(Einträge zum Zeigen auf Wörter und Elemente)
- - - -

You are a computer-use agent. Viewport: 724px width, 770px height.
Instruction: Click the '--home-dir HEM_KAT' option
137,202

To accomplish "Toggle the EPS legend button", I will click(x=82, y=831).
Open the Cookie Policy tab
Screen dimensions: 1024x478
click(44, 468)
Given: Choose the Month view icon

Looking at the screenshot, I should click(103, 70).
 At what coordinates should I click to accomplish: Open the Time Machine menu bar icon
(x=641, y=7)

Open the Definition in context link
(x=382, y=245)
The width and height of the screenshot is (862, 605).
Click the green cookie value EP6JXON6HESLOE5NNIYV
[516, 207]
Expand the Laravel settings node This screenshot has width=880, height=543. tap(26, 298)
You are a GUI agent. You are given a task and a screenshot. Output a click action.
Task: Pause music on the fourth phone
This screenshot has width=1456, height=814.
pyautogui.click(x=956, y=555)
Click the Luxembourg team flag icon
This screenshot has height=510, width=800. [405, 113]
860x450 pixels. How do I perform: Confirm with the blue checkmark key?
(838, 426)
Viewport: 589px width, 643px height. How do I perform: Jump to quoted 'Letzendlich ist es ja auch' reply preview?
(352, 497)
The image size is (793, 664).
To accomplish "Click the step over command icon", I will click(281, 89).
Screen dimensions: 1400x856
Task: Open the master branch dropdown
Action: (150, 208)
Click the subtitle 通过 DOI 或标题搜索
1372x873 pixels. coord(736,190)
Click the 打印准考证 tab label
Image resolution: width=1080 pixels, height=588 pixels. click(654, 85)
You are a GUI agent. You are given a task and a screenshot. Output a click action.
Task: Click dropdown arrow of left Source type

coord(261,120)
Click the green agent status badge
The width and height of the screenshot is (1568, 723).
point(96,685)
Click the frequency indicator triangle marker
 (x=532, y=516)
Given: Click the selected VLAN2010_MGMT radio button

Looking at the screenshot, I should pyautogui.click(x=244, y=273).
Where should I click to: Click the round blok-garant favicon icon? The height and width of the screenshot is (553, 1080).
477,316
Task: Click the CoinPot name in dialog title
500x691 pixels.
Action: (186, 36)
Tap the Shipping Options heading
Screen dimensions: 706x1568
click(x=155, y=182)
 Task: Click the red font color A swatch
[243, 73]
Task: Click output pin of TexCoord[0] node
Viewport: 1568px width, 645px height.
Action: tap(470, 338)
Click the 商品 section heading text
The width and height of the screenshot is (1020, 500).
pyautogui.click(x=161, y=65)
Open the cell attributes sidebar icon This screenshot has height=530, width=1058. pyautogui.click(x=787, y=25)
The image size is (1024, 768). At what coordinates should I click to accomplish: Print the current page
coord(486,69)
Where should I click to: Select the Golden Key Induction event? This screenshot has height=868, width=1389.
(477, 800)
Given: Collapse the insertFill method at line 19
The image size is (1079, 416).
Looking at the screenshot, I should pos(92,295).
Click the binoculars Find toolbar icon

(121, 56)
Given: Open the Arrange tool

- - - -

▸ Aufgabe
Schreibe die obigen Daten bitte neu und ersetze dabei jedes „Viewport“ durch „Window“, während alles andere gleich bleibt.

▸ Antwort
You are a computer-use agent. Window: 724px width, 770px height.
Instruction: Click the '--home-dir HEM_KAT' option
137,202

To accomplish "Toggle the EPS legend button", I will click(x=82, y=831).
Open the Cookie Policy tab
Screen dimensions: 1024x478
click(44, 468)
Given: Choose the Month view icon

Looking at the screenshot, I should click(103, 70).
 At what coordinates should I click to accomplish: Open the Time Machine menu bar icon
(x=641, y=7)

Open the Definition in context link
(x=382, y=245)
The width and height of the screenshot is (862, 605).
Click the green cookie value EP6JXON6HESLOE5NNIYV
[516, 207]
Expand the Laravel settings node This screenshot has width=880, height=543. tap(26, 298)
You are a GUI agent. You are given a task and a screenshot. Output a click action.
Task: Pause music on the fourth phone
This screenshot has width=1456, height=814.
pyautogui.click(x=956, y=555)
Click the Luxembourg team flag icon
This screenshot has height=510, width=800. [405, 113]
860x450 pixels. How do I perform: Confirm with the blue checkmark key?
(838, 426)
Window: 589px width, 643px height. How do I perform: Jump to quoted 'Letzendlich ist es ja auch' reply preview?
(352, 497)
The image size is (793, 664).
To accomplish "Click the step over command icon", I will click(281, 89).
Screen dimensions: 1400x856
Task: Open the master branch dropdown
Action: (150, 208)
Click the subtitle 通过 DOI 或标题搜索
1372x873 pixels. coord(736,190)
Click the 打印准考证 tab label
Image resolution: width=1080 pixels, height=588 pixels. click(654, 85)
You are a GUI agent. You are given a task and a screenshot. Output a click action.
Task: Click dropdown arrow of left Source type

coord(261,120)
Click the green agent status badge
The width and height of the screenshot is (1568, 723).
point(96,685)
Click the frequency indicator triangle marker
 (x=532, y=516)
Given: Click the selected VLAN2010_MGMT radio button

Looking at the screenshot, I should pyautogui.click(x=244, y=273).
Where should I click to: Click the round blok-garant favicon icon? The height and width of the screenshot is (553, 1080).
477,316
Task: Click the CoinPot name in dialog title
500x691 pixels.
Action: (186, 36)
Tap the Shipping Options heading
Screen dimensions: 706x1568
click(x=155, y=182)
 Task: Click the red font color A swatch
[243, 73]
Task: Click output pin of TexCoord[0] node
Window: 1568px width, 645px height.
Action: tap(470, 338)
Click the 商品 section heading text
The width and height of the screenshot is (1020, 500).
pyautogui.click(x=161, y=65)
Open the cell attributes sidebar icon This screenshot has height=530, width=1058. pyautogui.click(x=787, y=25)
The image size is (1024, 768). At what coordinates should I click to accomplish: Print the current page
coord(486,69)
Where should I click to: Select the Golden Key Induction event? This screenshot has height=868, width=1389.
(477, 800)
Given: Collapse the insertFill method at line 19
The image size is (1079, 416).
Looking at the screenshot, I should pos(92,295).
Click the binoculars Find toolbar icon

(121, 56)
Given: Open the Arrange tool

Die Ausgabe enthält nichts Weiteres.